All the examples, at least partially, stem from the Muslim world. The fact that they are brought to my attention may well be related to the perceived global opposition between the West and this Muslim world. To which extent are my views conditioned by the Western newspapers I read? Don’t they force a view upon me, don’t they stimulate me to say that these cruelties are related to Islam?

All the examples took place under regimes that range from semi-authoritarian to cruel rule of war. These conditions may well be related to the same perceived struggle between the West and Islam. Is this perceived opposition not a new disguise for Western dominance and control over global resources? Don’t the Moroccan and Saudi regimes receive support from the United States? And knowing this, can’t we better understand the extremisms that see themselves as a reaction to this dominance?

These questions have no easy answers.
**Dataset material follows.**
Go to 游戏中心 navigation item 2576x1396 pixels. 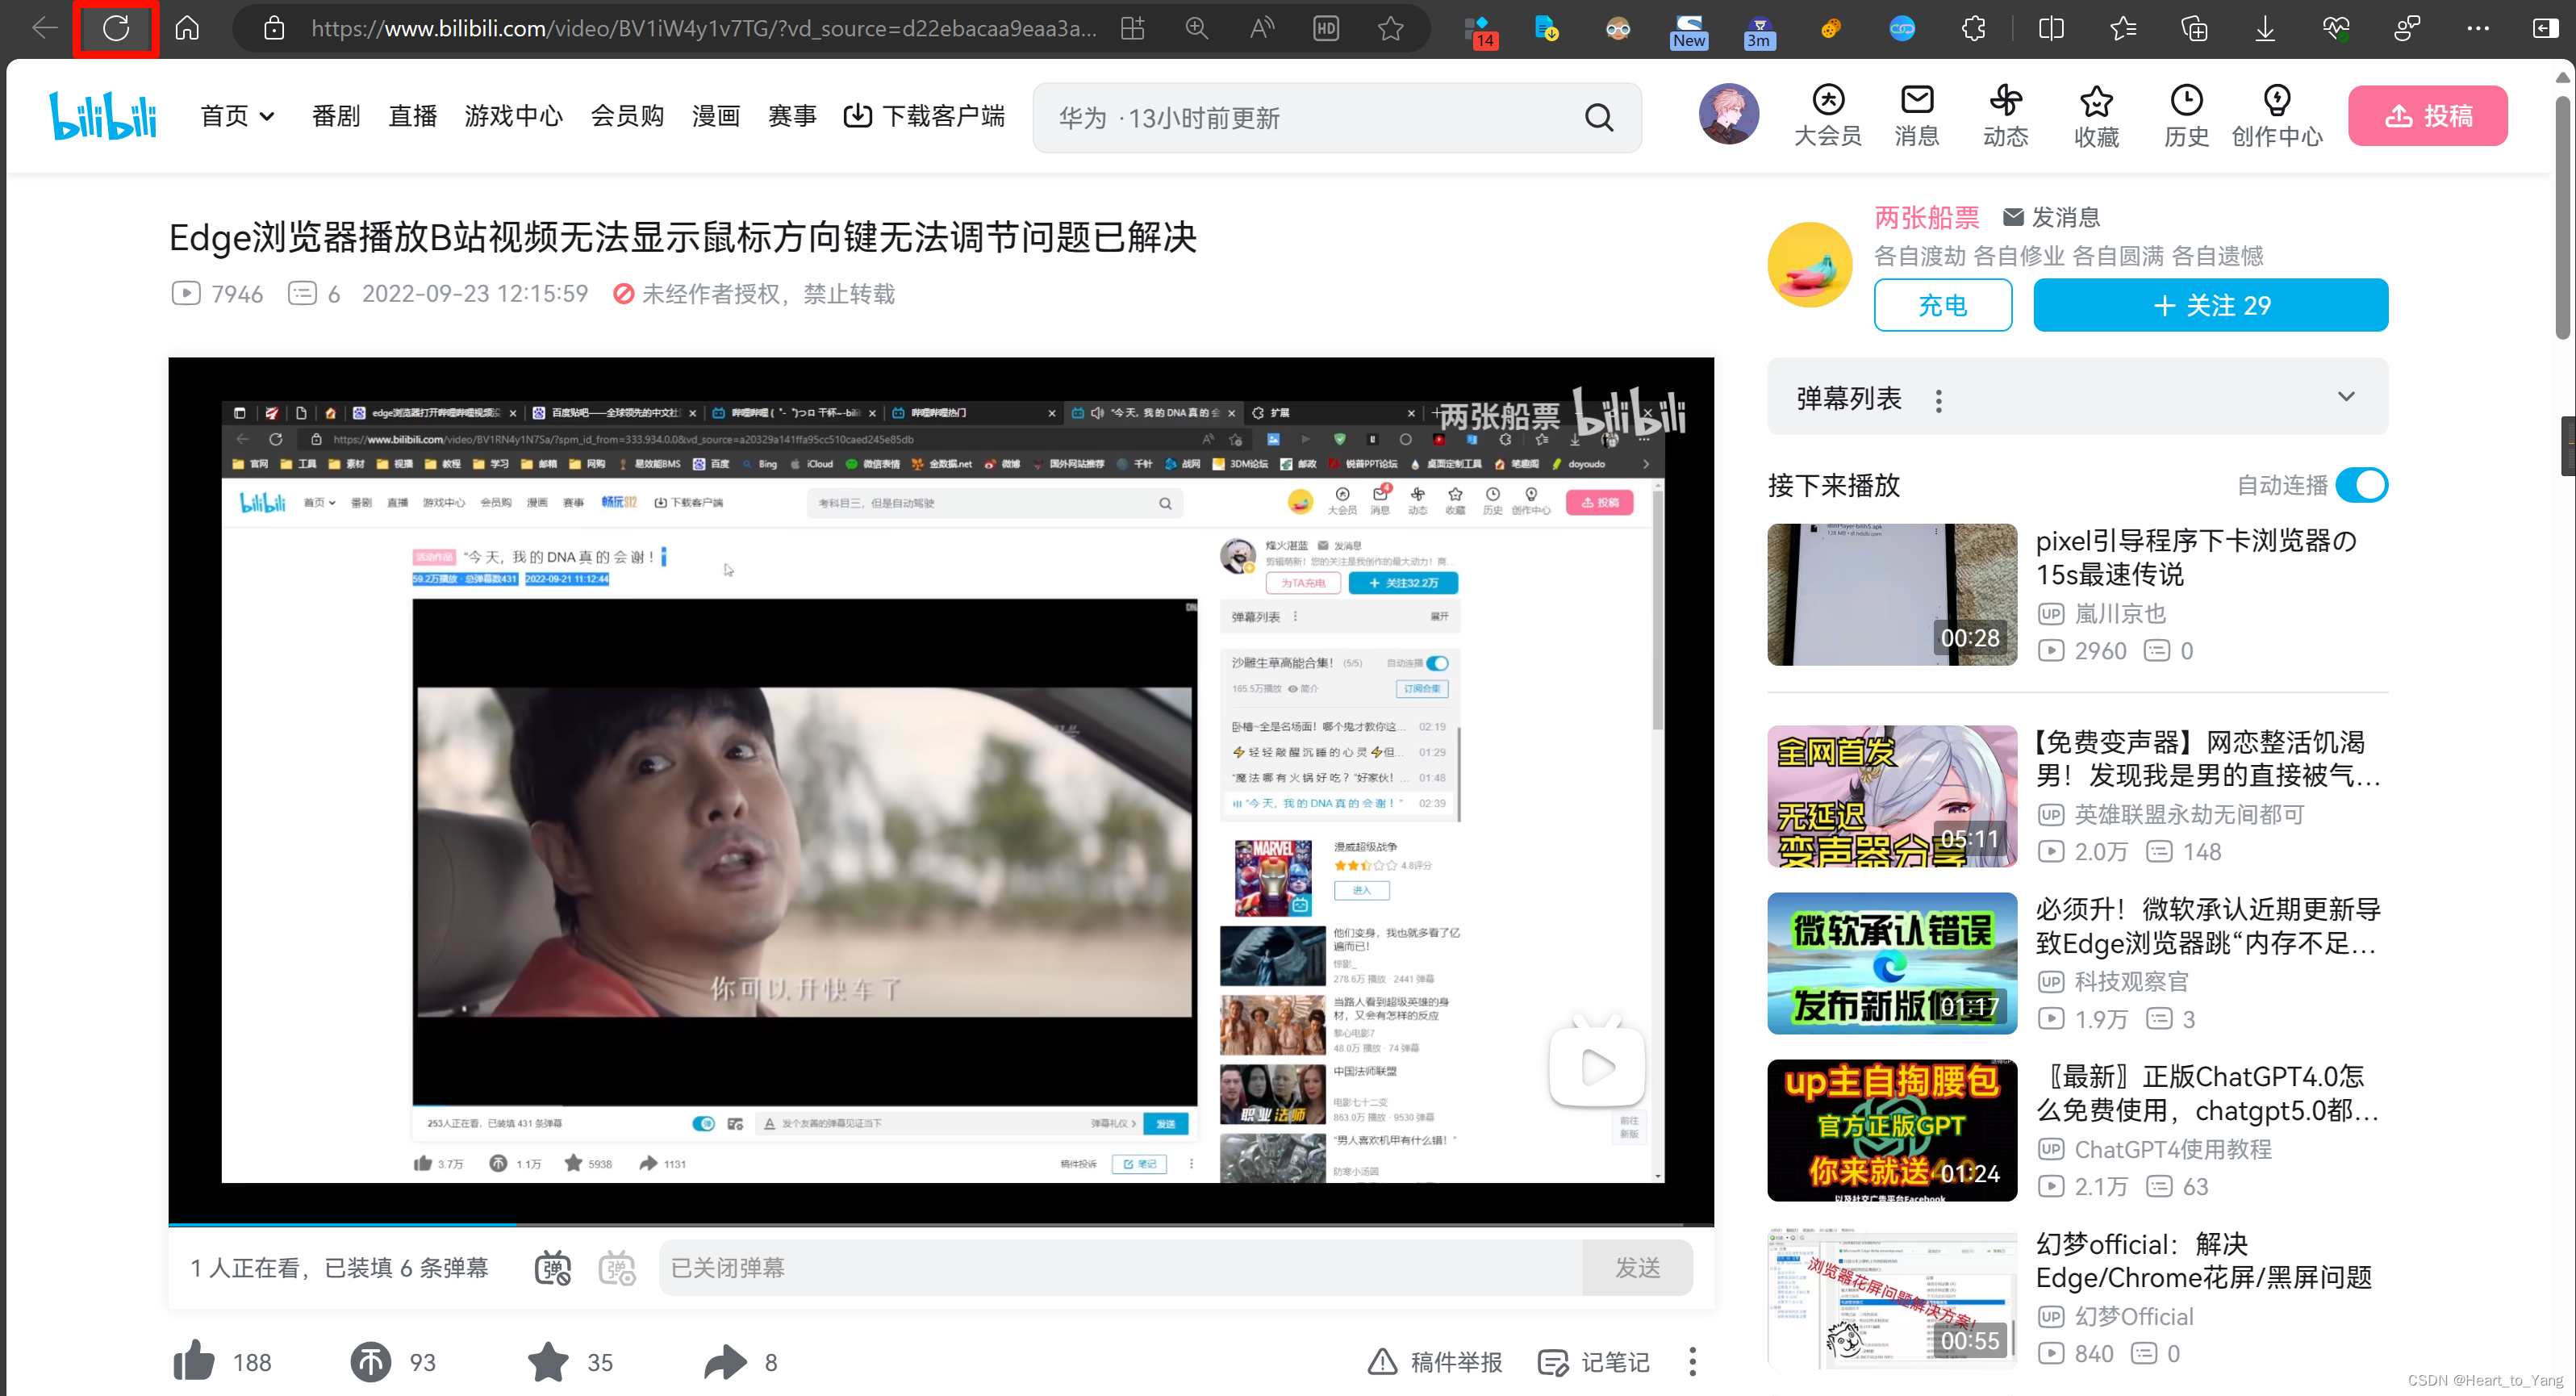[513, 116]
Humanism stresses the fact that we are individual human beings in a bigger world and the duty to make informed judgments and choices. With this come great responsibilities, but also great hopes, as humanism has confidence in the ability of human beings to act responsible, and good. Against the atrocities that come with nationalism, extremism and totalitarian ideologies, Orwell maintained his belief that “decency” may prevail in human interaction.